(Beginning of Given information)

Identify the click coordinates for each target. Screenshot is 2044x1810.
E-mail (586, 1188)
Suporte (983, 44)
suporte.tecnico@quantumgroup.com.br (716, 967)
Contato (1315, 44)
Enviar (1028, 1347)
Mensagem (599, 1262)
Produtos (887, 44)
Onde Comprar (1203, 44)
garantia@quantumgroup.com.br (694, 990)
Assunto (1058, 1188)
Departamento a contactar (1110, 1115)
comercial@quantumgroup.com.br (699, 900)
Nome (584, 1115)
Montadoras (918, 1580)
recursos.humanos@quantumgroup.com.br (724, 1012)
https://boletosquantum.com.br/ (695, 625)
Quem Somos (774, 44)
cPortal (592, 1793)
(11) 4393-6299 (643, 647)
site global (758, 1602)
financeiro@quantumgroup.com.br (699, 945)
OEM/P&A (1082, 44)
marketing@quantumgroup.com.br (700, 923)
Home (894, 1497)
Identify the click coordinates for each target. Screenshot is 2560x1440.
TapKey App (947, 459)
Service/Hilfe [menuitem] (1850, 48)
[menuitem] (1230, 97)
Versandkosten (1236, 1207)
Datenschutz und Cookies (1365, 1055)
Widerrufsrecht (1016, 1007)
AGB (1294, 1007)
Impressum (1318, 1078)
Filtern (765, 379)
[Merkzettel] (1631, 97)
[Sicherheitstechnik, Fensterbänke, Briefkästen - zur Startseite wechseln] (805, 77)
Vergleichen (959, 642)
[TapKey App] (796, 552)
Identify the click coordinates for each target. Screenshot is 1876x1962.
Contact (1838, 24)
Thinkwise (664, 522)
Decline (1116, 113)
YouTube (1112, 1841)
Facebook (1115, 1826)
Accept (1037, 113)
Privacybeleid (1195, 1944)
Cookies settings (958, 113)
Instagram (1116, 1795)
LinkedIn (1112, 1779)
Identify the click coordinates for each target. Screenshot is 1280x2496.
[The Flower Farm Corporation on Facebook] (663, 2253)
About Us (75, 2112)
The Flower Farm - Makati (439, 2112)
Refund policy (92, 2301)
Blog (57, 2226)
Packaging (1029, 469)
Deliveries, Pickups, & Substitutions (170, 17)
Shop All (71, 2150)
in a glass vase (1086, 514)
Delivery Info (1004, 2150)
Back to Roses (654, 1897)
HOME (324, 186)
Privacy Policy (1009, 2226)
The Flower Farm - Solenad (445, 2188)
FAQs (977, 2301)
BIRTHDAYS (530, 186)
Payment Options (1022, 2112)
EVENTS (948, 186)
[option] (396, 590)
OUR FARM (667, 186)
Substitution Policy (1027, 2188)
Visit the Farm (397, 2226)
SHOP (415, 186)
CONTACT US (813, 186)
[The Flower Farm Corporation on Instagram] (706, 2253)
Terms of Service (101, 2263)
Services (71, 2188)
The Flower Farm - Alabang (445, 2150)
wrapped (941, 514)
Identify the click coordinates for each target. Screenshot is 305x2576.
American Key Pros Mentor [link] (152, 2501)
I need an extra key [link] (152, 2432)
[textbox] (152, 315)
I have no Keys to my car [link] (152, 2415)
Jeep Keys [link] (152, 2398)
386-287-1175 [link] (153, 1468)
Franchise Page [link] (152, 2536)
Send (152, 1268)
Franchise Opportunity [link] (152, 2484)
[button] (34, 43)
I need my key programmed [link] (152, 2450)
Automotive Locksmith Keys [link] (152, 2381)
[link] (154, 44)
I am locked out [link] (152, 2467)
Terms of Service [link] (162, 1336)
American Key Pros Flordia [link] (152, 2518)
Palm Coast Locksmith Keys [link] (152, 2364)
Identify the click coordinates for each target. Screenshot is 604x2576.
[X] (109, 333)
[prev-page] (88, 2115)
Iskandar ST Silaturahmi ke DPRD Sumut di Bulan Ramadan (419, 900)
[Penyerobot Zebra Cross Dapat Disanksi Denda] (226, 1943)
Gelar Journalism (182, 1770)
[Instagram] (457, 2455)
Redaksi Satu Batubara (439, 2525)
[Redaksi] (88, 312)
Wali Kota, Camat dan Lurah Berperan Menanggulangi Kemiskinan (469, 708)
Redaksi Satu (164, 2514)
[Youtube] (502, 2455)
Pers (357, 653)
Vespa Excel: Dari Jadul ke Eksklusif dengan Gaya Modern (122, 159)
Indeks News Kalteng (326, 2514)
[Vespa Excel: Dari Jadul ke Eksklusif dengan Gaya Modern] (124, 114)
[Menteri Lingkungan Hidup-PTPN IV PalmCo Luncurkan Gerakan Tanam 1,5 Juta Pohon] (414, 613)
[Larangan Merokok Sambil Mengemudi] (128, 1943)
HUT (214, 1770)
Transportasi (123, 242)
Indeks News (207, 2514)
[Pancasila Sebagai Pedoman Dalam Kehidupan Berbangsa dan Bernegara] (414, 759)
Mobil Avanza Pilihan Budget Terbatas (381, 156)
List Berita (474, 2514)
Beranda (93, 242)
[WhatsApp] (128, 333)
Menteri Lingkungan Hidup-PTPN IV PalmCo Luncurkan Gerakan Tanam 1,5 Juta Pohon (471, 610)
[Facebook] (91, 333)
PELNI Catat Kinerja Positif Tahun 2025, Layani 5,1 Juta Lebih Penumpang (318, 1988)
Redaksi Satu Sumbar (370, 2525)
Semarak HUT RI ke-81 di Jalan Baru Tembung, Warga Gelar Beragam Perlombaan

(End of Given information)

Exercise requirements –
Start with the line above that contains "CONTACT US (813, 186)" and stop after the line that contains "Franchise Page [link] (152, 2536)". Output those lines exactly, and only those.

Response area –
CONTACT US (813, 186)
[The Flower Farm Corporation on Instagram] (706, 2253)
Terms of Service (101, 2263)
Services (71, 2188)
The Flower Farm - Alabang (445, 2150)
wrapped (941, 514)
Identify the click coordinates for each target. Screenshot is 305x2576.
American Key Pros Mentor [link] (152, 2501)
I need an extra key [link] (152, 2432)
[textbox] (152, 315)
I have no Keys to my car [link] (152, 2415)
Jeep Keys [link] (152, 2398)
386-287-1175 [link] (153, 1468)
Franchise Page [link] (152, 2536)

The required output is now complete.